THE DAMNED: Evil spirits

Rock, Royaume-uni (Search and destroy, 2018) – Sortie le 13 avril 2018

Fut une époque, lointaine, très lointaine, où lorsque j’entendais le mot « punk », je l’associais à la vulgarité grossière des Sex Pistols, à la violence verbale ou visuelle des GBH et des Exploited.  Puis on a associé le rock teinté de reggae des Clash ou le Blondie de Heart of glass au mouvement punk… Le punk, finalement, ce n’est pas un genre musical, c’est une façon d’être, un mode de vie qui refuse le système. The Damned est passé par toutes les époques et a évolué au fil du temps.
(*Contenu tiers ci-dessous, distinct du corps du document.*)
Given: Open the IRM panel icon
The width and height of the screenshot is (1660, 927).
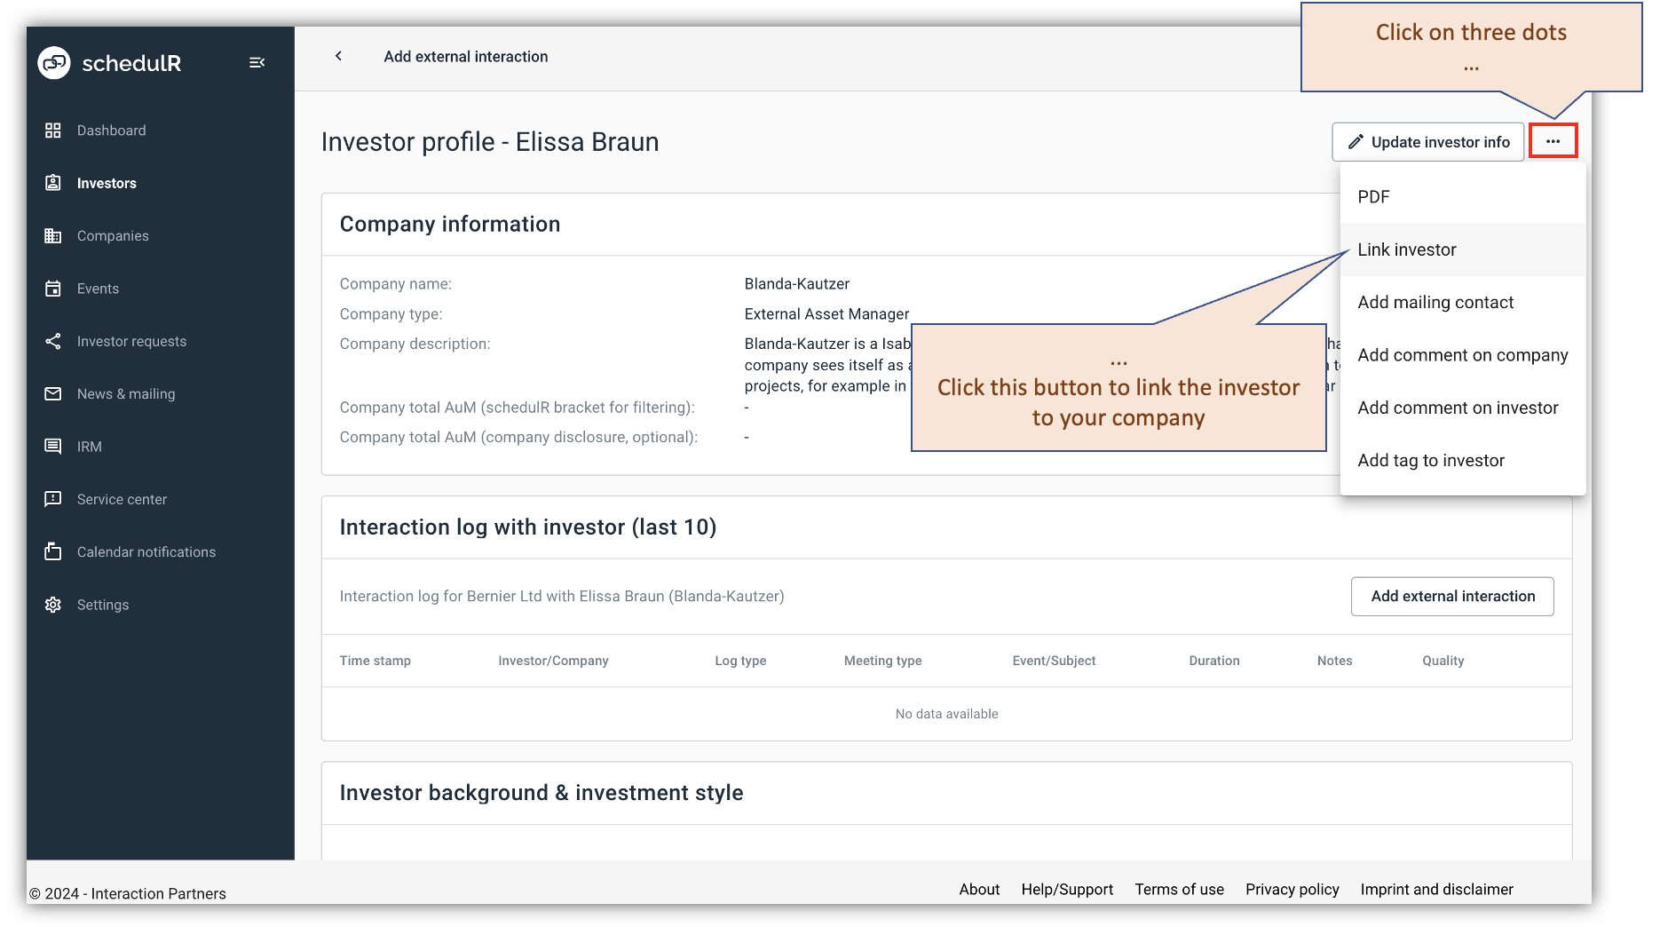Looking at the screenshot, I should [53, 446].
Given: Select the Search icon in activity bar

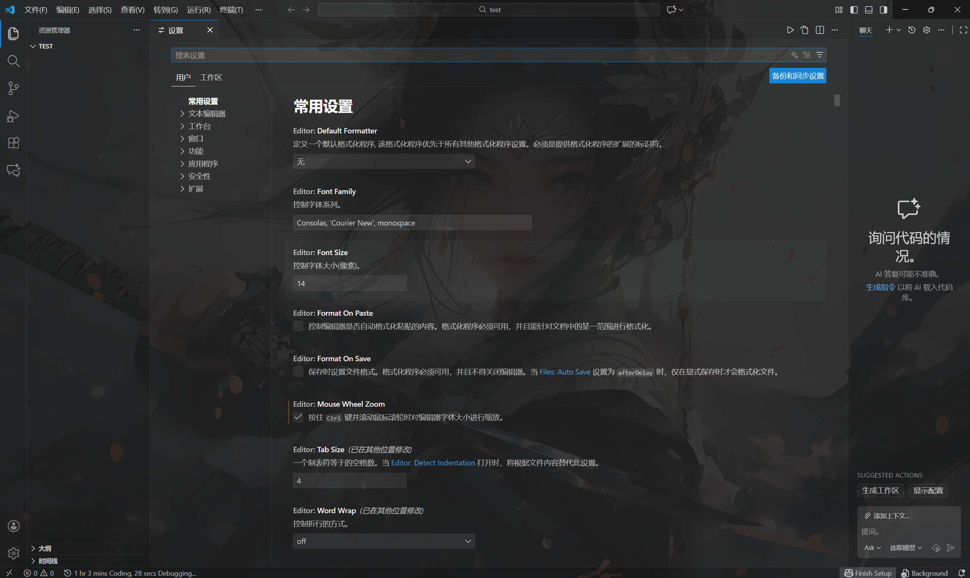Looking at the screenshot, I should pos(13,61).
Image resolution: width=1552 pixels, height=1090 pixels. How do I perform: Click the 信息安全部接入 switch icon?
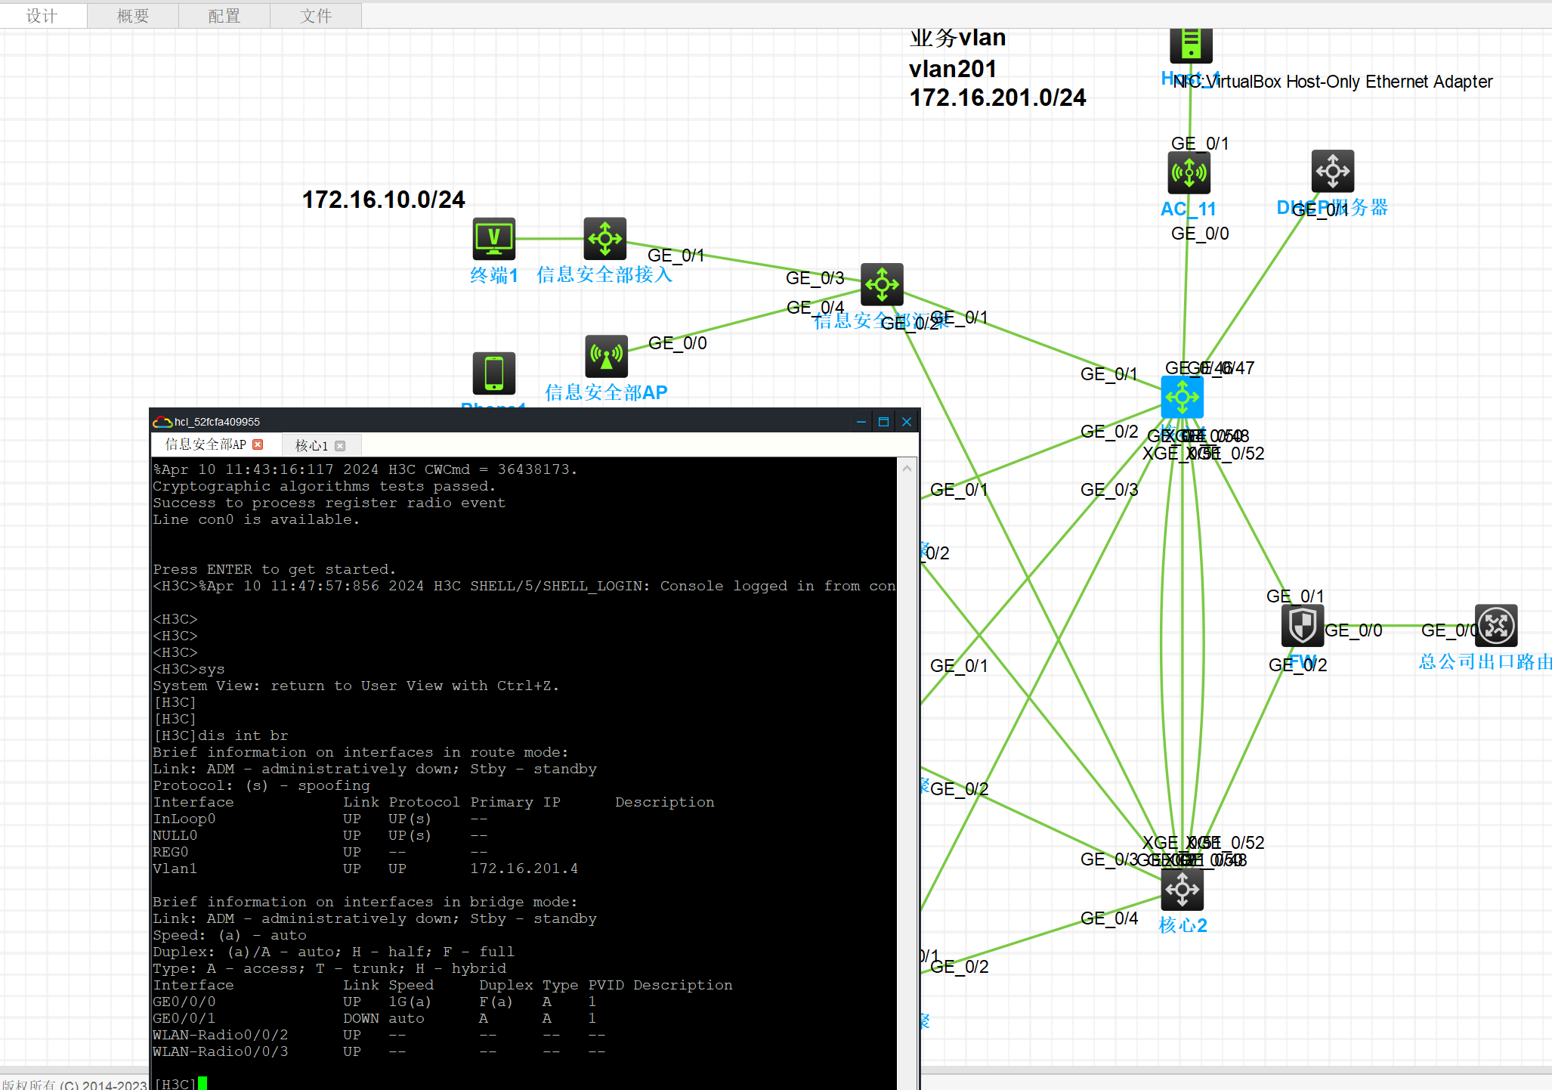point(605,239)
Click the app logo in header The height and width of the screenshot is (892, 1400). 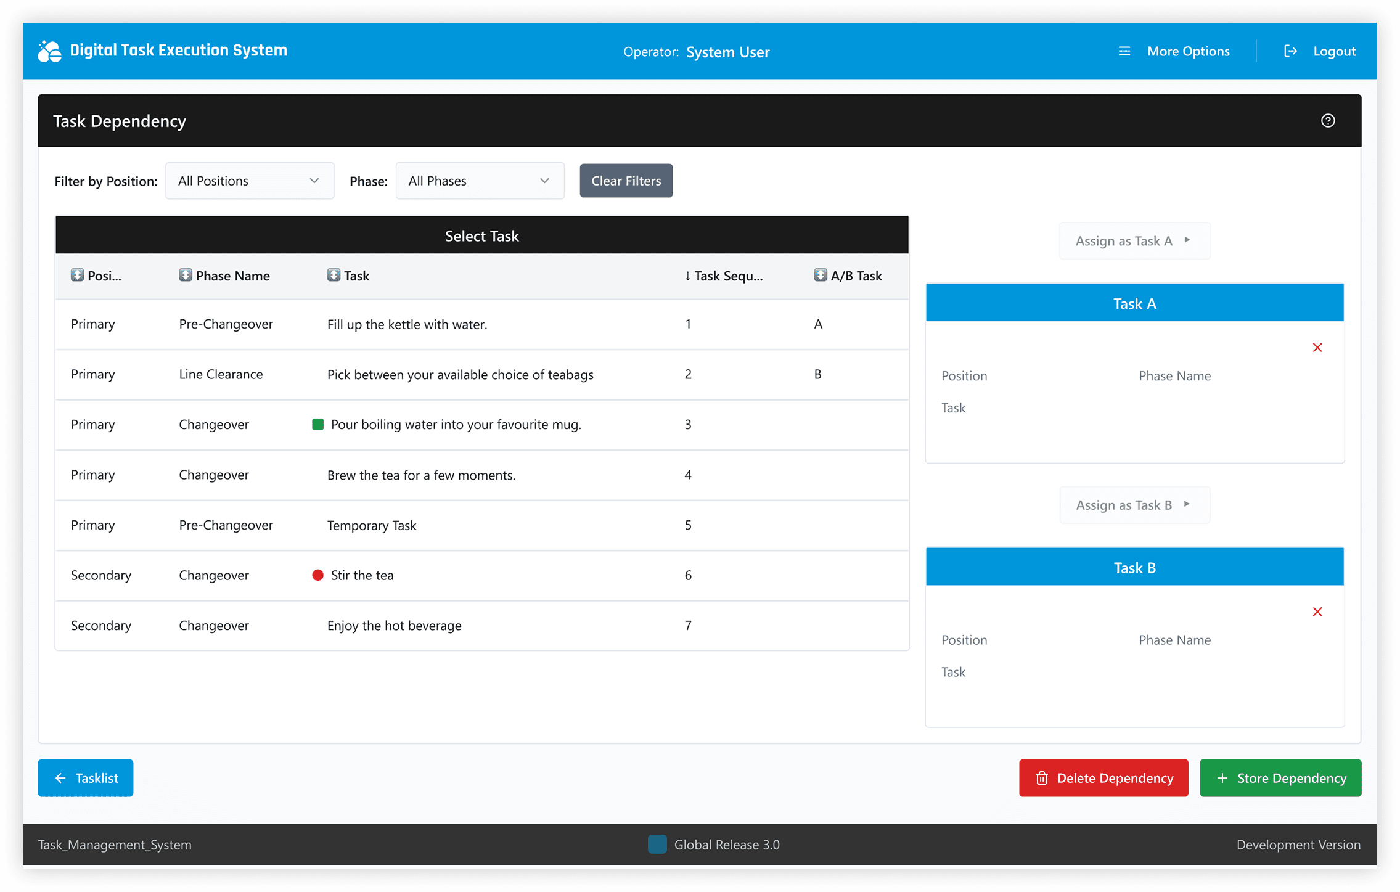point(50,51)
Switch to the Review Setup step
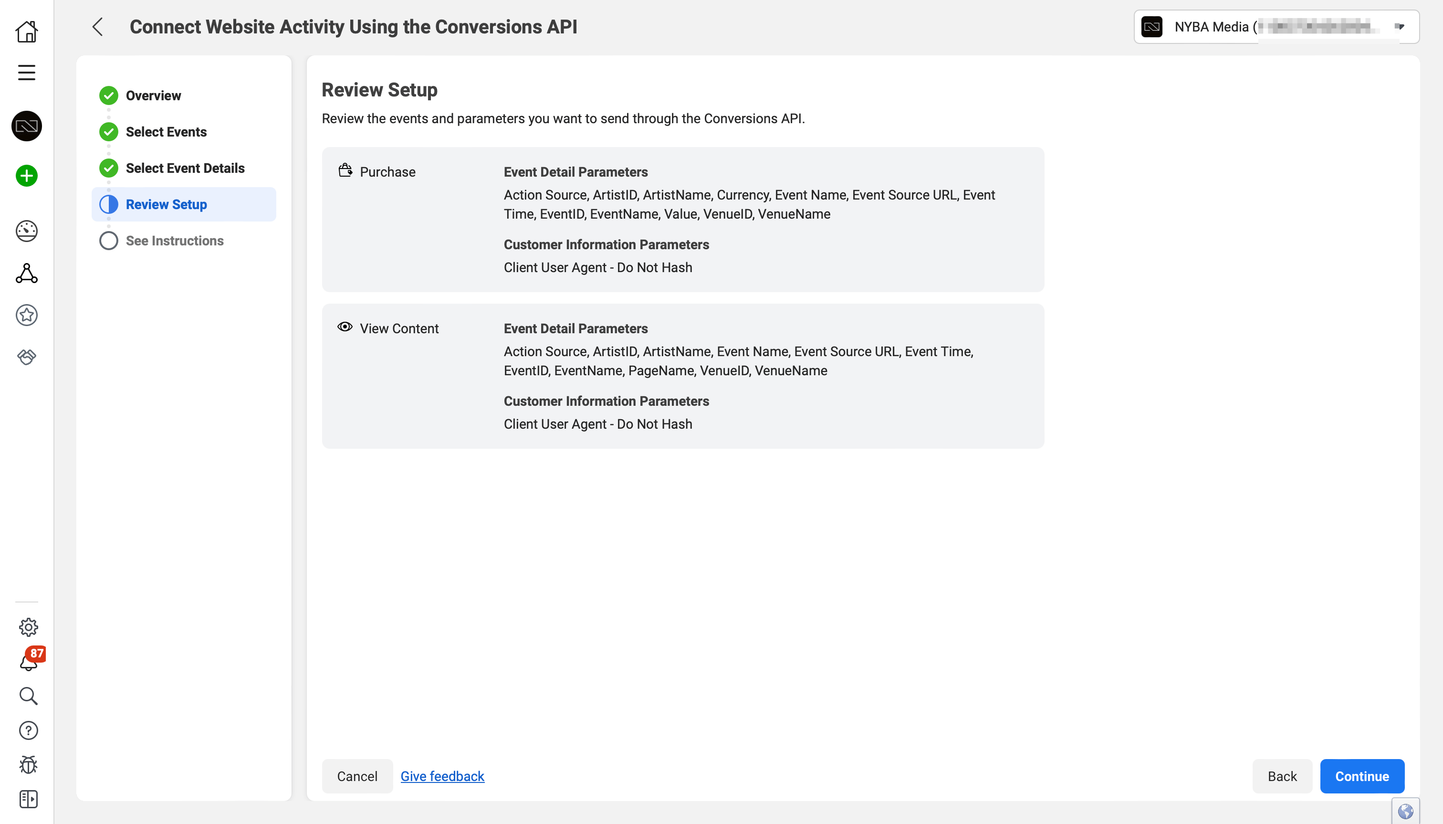 tap(166, 204)
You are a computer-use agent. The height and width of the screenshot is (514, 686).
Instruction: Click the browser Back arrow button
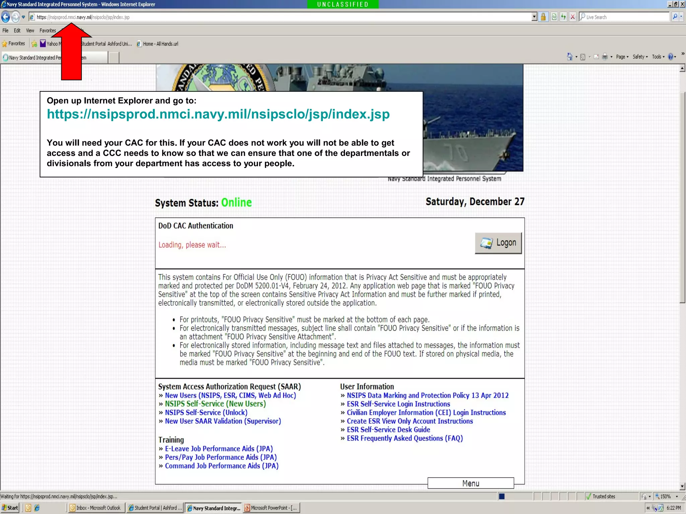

Aujourd’hui, exit les bad boys qui ouvrirent pour les Sex Pistols, le nouvel album n’a de Evil que son titre: Evil spirits évoque plus le pop rock bien fichu que le no future… Dès Standing on the edge of tomorrow, s’impose l’impression d’être dans un espace de fête ou de boite tant le titre est facile et chantant. La voix suave continue sur The devil in disguise, et la suite est à l’identique: du soft, du chantant et de l’entrainant. C’est efficace, mais au final, qu’ai-je retenu? Un bon moment, une détente musicale, guère plus. Un album sympathique sans pour autant être mémorable.